The implementation is centered around two main Python classes:
-
KoopmanLightning: A PyTorch Lightning module for training the Deep Koopman Operator. It implements a multi-component loss function to ensure the learned model is accurate, stable, and reconstructs the original state. -
CBFPolicy: The RAMPS shield itself. This class takes a learned Koopman model and a set of safety constraints (defined as polyhedra) and performs the real-time safety verification.update_model(): The pre-computation method that builds the QP structure.solve(): The lightweight, real-time method that finds a safe action.
- Python 3.8+
- PyTorch
- PyTorch Lightning
- Gymnasium
- OSQP (or qpOASES)
- NumPy, SciPy
-
Clone the repository:
git clone [https://github.com/your-username/sparkd.git](https://github.com/your-username/sparkd.git) cd sparkd -
Install the required packages:
pip install -r requirements.txt
The main training script is main_ppo.py. You can run it with various command-line arguments to configure the environment, hyperparameters, and shielding settings.

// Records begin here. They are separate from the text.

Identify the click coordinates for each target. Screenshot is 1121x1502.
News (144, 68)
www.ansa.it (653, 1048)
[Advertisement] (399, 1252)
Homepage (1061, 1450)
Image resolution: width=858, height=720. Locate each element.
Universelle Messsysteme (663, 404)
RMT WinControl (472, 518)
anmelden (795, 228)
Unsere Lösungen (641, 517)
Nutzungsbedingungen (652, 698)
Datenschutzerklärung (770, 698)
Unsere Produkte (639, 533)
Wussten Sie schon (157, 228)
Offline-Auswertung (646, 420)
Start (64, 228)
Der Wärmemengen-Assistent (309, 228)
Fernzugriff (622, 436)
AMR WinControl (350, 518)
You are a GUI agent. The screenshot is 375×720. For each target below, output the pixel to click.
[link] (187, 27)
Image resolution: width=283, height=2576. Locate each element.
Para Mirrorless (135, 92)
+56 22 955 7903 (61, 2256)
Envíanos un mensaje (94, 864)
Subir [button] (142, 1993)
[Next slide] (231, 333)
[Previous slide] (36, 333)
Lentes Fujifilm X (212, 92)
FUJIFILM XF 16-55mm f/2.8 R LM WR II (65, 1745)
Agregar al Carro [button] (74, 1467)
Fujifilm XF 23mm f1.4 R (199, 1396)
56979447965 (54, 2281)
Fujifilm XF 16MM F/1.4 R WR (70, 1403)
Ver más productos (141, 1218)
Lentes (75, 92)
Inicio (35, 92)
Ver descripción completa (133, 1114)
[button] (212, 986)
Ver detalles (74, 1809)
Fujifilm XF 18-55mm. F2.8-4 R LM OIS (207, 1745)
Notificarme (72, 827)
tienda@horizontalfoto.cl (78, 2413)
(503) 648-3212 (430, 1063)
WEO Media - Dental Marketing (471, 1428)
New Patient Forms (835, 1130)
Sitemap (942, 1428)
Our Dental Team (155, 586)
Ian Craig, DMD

To train a PPO agent on the SafeCheetah environment with the RAMPS shield enabled:
python main_ppo.py \
--env_name cheetah \
--seed 42 \
--num_steps 1000000 \
--lr 3e-4 \
--horizon 5 \
--red_dim 34 \
--cudaTo run an ablation study without the safety shield:
python main_ppo.py --env_name cheetah --no_safety --num_steps 1000000 --lr 3e-4 --cudaRAMPS operates in an iterative loop:
- Collect Data: An RL agent (e.g., PPO) interacts with the environment to collect a dataset of state-action-next_state transitions.
- Learn Dynamics: The
KoopmanLightningmodel is trained on this data to learn theA,B, andcmatrices of a global linear system and a worst-case error boundepsilon. - Update Shield: The
CBFPolicyshield is initialized or updated with the newly learned dynamics. It performs an expensive, one-time pre-computation of the QP constraints. - Safe Exploration: The RL agent continues to explore, but every action it proposes is first sent to the
CBFPolicy.solve()method. The shield efficiently solves a multi-step QP to find the closest safe action, which is then executed in the environment. - Repeat: The new, safe data is added to the dataset, and the process repeats, creating a virtuous cycle where a more accurate model leads to a less conservative and higher-performing shield.